# START OF Supplied entries

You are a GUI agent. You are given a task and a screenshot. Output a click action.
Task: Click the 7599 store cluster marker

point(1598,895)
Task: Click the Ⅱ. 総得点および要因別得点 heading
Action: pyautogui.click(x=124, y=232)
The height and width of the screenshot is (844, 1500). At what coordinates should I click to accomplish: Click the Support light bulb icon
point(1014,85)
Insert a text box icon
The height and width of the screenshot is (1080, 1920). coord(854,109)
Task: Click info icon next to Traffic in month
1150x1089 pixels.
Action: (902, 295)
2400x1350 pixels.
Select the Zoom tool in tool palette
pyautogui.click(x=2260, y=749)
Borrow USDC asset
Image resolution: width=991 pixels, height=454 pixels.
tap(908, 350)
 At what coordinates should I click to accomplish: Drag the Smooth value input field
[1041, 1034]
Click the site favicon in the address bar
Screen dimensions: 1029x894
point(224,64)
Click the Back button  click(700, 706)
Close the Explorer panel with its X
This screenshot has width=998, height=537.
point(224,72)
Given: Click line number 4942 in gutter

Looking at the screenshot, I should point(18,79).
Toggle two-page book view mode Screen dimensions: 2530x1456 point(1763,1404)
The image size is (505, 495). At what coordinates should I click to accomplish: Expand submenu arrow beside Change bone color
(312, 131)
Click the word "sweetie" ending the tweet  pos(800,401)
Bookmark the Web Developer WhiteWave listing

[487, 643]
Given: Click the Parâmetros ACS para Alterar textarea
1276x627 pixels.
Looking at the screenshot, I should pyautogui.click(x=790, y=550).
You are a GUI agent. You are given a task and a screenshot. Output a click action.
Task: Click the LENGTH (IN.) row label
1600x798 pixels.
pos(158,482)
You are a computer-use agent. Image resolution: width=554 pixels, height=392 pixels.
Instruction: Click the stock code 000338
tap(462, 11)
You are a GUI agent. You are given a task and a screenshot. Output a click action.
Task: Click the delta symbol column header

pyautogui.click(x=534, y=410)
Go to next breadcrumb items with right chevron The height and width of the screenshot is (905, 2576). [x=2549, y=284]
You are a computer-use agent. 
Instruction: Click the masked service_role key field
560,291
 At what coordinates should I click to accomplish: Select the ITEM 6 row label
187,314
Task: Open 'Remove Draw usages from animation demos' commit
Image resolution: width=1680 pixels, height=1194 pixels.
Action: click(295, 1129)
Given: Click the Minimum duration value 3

# END OF Supplied entries

» **Problem details**
Render all of the material above as a numbered list, one line per item, and leave out the blank lines.

» **Task output**
1. You are a GUI agent. You are given a task and a screenshot. Output a click action.
2. Task: Click the 7599 store cluster marker
3. point(1598,895)
4. Task: Click the Ⅱ. 総得点および要因別得点 heading
5. Action: pyautogui.click(x=124, y=232)
6. The height and width of the screenshot is (844, 1500). At what coordinates should I click to accomplish: Click the Support light bulb icon
7. point(1014,85)
8. Insert a text box icon
9. The height and width of the screenshot is (1080, 1920). coord(854,109)
10. Task: Click info icon next to Traffic in month
11. 1150x1089 pixels.
12. Action: (902, 295)
13. 2400x1350 pixels.
14. Select the Zoom tool in tool palette
15. pyautogui.click(x=2260, y=749)
16. Borrow USDC asset
17. Image resolution: width=991 pixels, height=454 pixels.
18. tap(908, 350)
19.  At what coordinates should I click to accomplish: Drag the Smooth value input field
20. [1041, 1034]
21. Click the site favicon in the address bar
22. Screen dimensions: 1029x894
23. point(224,64)
24. Click the Back button  click(700, 706)
25. Close the Explorer panel with its X
26. This screenshot has width=998, height=537.
27. point(224,72)
28. Given: Click line number 4942 in gutter
29. Looking at the screenshot, I should point(18,79).
30. Toggle two-page book view mode Screen dimensions: 2530x1456 point(1763,1404)
31. The image size is (505, 495). At what coordinates should I click to accomplish: Expand submenu arrow beside Change bone color
32. (312, 131)
33. Click the word "sweetie" ending the tweet  pos(800,401)
34. Bookmark the Web Developer WhiteWave listing
35. [487, 643]
36. Given: Click the Parâmetros ACS para Alterar textarea
37. 1276x627 pixels.
38. Looking at the screenshot, I should pyautogui.click(x=790, y=550).
39. You are a GUI agent. You are given a task and a screenshot. Output a click action.
40. Task: Click the LENGTH (IN.) row label
41. 1600x798 pixels.
42. pos(158,482)
43. You are a computer-use agent. Image resolution: width=554 pixels, height=392 pixels.
44. Instruction: Click the stock code 000338
45. tap(462, 11)
46. You are a GUI agent. You are given a task and a screenshot. Output a click action.
47. Task: Click the delta symbol column header
48. pyautogui.click(x=534, y=410)
49. Go to next breadcrumb items with right chevron The height and width of the screenshot is (905, 2576). [x=2549, y=284]
50. You are a computer-use agent. 
51. Instruction: Click the masked service_role key field
52. 560,291
53.  At what coordinates should I click to accomplish: Select the ITEM 6 row label
54. 187,314
55. Task: Open 'Remove Draw usages from animation demos' commit
56. Image resolution: width=1680 pixels, height=1194 pixels.
57. Action: click(295, 1129)
58. Given: Click the Minimum duration value 3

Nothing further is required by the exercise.